## Work item
Your output should be an exact copy of the records, with no pictures in it.

## Given entries
[Start of section]

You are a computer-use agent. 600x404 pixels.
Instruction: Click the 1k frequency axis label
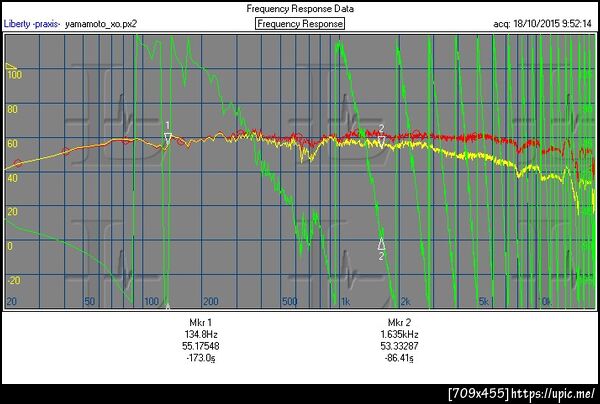click(x=346, y=301)
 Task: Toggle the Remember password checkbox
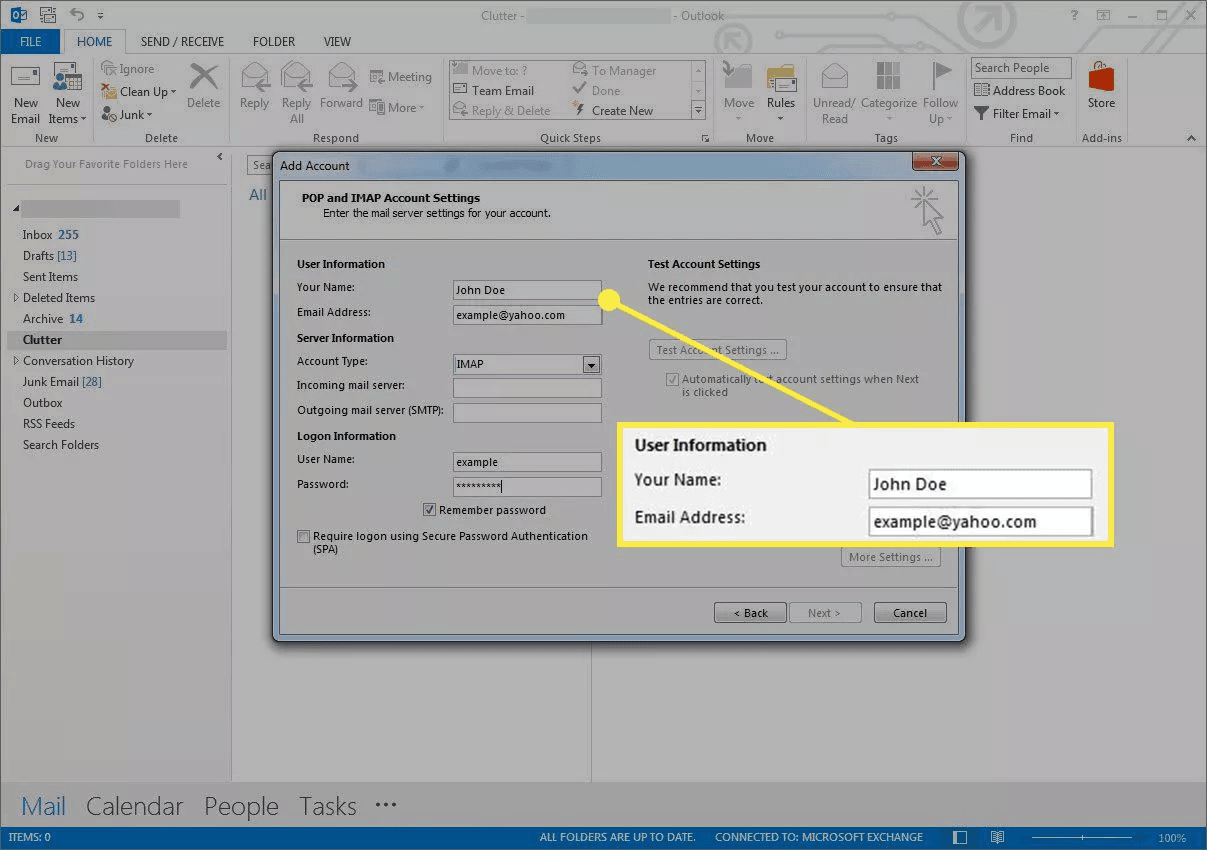pos(430,510)
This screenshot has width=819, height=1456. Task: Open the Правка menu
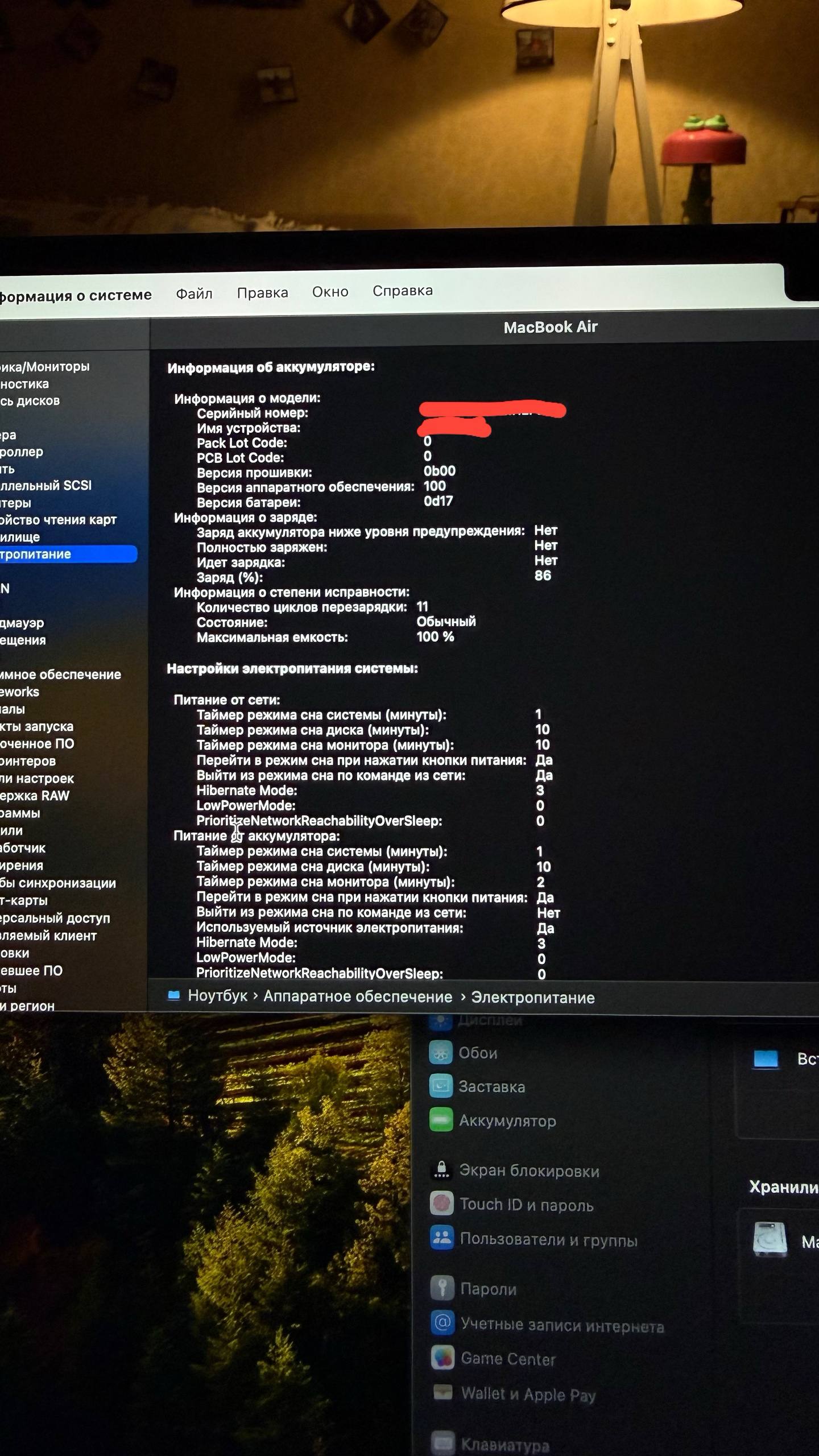pyautogui.click(x=262, y=292)
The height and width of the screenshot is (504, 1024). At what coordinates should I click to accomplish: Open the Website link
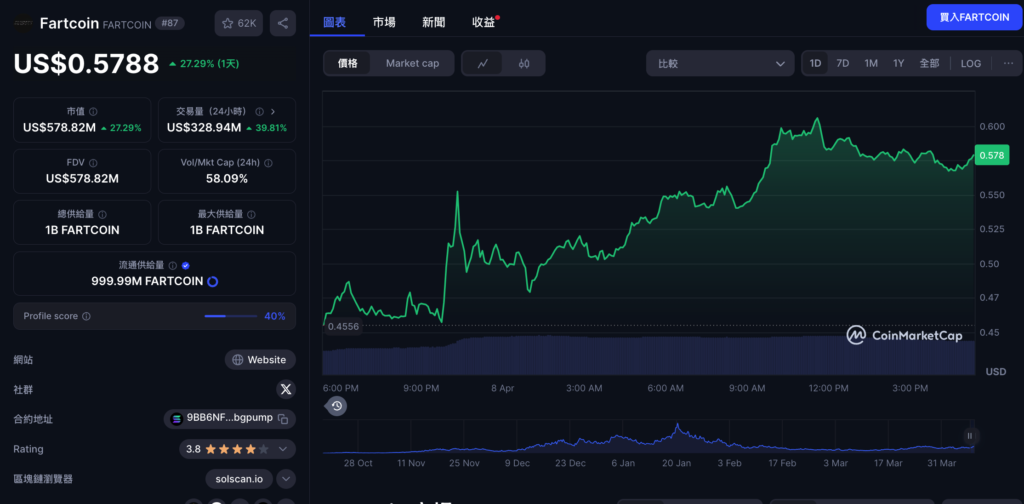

[End of section]

## Answer to the exercise
You are a computer-use agent. 600x404 pixels.
Instruction: Click the 1k frequency axis label
click(x=346, y=301)
 Task: Toggle the Remember password checkbox
pos(430,510)
This screenshot has width=819, height=1456. Task: Open the Правка menu
pyautogui.click(x=262, y=292)
The height and width of the screenshot is (504, 1024). At what coordinates should I click to accomplish: Open the Website link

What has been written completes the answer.